The bulging crowds of men surrounding the floats is perhaps symbolic of their outsized presence in the lesbian, gay, bisexual and transgender (LGBT) community; not just in Tel Aviv but all over the world. The boys just wanna have fun but, in the process, they can be rather suffocating.
Of the nine people that sit on the municipality’s Pride committee, Anat Nir is the only woman. “We are not equal,” says Nir, an independent producer and tireless activist on behalf of the lesbian community. Women, she says, don’t have equal representation in society in general and “it doesn’t change in the gay community.”

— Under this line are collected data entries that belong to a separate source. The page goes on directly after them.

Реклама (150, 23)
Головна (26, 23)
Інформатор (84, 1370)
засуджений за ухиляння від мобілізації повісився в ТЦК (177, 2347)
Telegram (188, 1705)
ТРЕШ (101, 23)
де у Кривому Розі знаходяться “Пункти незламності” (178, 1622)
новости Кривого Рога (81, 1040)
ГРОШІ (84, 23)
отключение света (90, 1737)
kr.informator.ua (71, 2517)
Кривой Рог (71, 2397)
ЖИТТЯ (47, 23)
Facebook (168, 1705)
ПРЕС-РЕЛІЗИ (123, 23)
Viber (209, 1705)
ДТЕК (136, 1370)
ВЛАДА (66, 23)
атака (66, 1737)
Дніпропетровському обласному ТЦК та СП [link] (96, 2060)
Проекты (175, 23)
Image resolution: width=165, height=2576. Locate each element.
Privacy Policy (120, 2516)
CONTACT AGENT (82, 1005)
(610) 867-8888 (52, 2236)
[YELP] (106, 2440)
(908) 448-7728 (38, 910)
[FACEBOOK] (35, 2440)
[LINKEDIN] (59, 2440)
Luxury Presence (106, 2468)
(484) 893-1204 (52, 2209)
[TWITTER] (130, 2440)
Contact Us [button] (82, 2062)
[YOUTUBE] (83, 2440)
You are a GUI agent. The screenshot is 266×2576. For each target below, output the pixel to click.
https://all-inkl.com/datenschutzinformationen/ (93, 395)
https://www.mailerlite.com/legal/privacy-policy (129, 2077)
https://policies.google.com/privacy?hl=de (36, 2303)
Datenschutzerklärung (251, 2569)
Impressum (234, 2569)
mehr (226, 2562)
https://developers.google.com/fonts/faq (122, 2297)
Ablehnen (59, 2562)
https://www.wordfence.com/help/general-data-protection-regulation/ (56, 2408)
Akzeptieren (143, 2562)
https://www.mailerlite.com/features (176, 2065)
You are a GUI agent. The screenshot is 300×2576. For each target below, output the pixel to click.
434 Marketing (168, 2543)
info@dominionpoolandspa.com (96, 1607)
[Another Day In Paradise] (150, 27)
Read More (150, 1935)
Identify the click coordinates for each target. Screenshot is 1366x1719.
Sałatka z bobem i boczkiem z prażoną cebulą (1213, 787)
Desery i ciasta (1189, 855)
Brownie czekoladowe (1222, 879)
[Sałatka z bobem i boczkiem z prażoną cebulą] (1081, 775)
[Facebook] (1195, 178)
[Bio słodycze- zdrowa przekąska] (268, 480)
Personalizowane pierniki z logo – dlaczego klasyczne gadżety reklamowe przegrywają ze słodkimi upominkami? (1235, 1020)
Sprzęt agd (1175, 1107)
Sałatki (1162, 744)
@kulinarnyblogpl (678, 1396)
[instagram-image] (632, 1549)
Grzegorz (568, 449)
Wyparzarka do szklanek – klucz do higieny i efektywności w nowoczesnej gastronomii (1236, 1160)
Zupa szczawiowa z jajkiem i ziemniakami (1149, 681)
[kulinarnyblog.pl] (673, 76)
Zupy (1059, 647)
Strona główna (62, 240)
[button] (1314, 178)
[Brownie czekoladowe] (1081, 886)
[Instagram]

In response to complaints about the oppressive heat and stifling testosterone of the parade, this year, Nir and other lesbian organizers are setting up a Women’s Point along the route for women to gather in the shade and enjoy the festivities without the chaos.
Located at Bograshav 18, the spot will be open from 11 A.M. to 5 P.M. with a patio bar, pre-sale tix for Pride’s main lesbian party and continuous DJ sets. It’s rest stop-meets-street party.
Another unique aspect of Tel Aviv Pride is the government-sponsored massive party on Gordon Beach that follows the parade, featuring a large, covered dance floor, temporary alcohol tents planted in the sand, and piles of discarded clothes whose owners have waded out into the sea.
For the past four years, Nir produced the mainstage of the party but passed on the opportunity to do so again, turning her attention to more women-focused events. Despite efforts to give women a larger presence on the beach, she says that the municipality – which maintains tight control over official Pride events and the Pride budget – placed too many constraints. She laments the tiny slice of time allocated to her gender on stage.
“We get half an hour out of four hours,” she says. The rest of the time? Male DJs and drag queens. Still, she plans to make the most of those 30 minutes, which begin at 4:45 P.M. with DJ Tami Bibring and Adi Ulmansky, a young, up-and-coming singer-songwriter. The slot, she says, “is very important for women’s visibility.”
The celebration continues on Satruday night with the official Women's Pride party at the Comfort 13 Club in south Tel Aviv, co-sponsored with L Beach, the largest international festival for women in the world. Among those making an appearance are DJ Ipek from Berlin and VJ Karajan, a video artist from Istanbul.
Also slated to appear is Ninet Tayeb, one of Israel’s most popular singers, who created a video of support for the lesbian community, emphasizing the importance of equality. It’s a gesture as significant as Omer Adam’s, the straight, mainstream Mizrahi singer who made the official Tel Aviv Pride song.
The theme of this year’s Comfort 13 party is “Queens,” which Nir calls a self-empowering message celebrating the community’s accomplishments. Of course, it’s probably also a tongue-in-cheek reclaiming of a term now largely appropriated by gay men. But for Nir and her fellow activists, those men have been in the spotlight for too long.
“Much has changed in women’s issues and LGBT issues,” says Nir. “We’ve made such a difference. It’s hard to see on a daily basis but its there. We chose to give this empowering message to say not just that we can do it but that we did it.”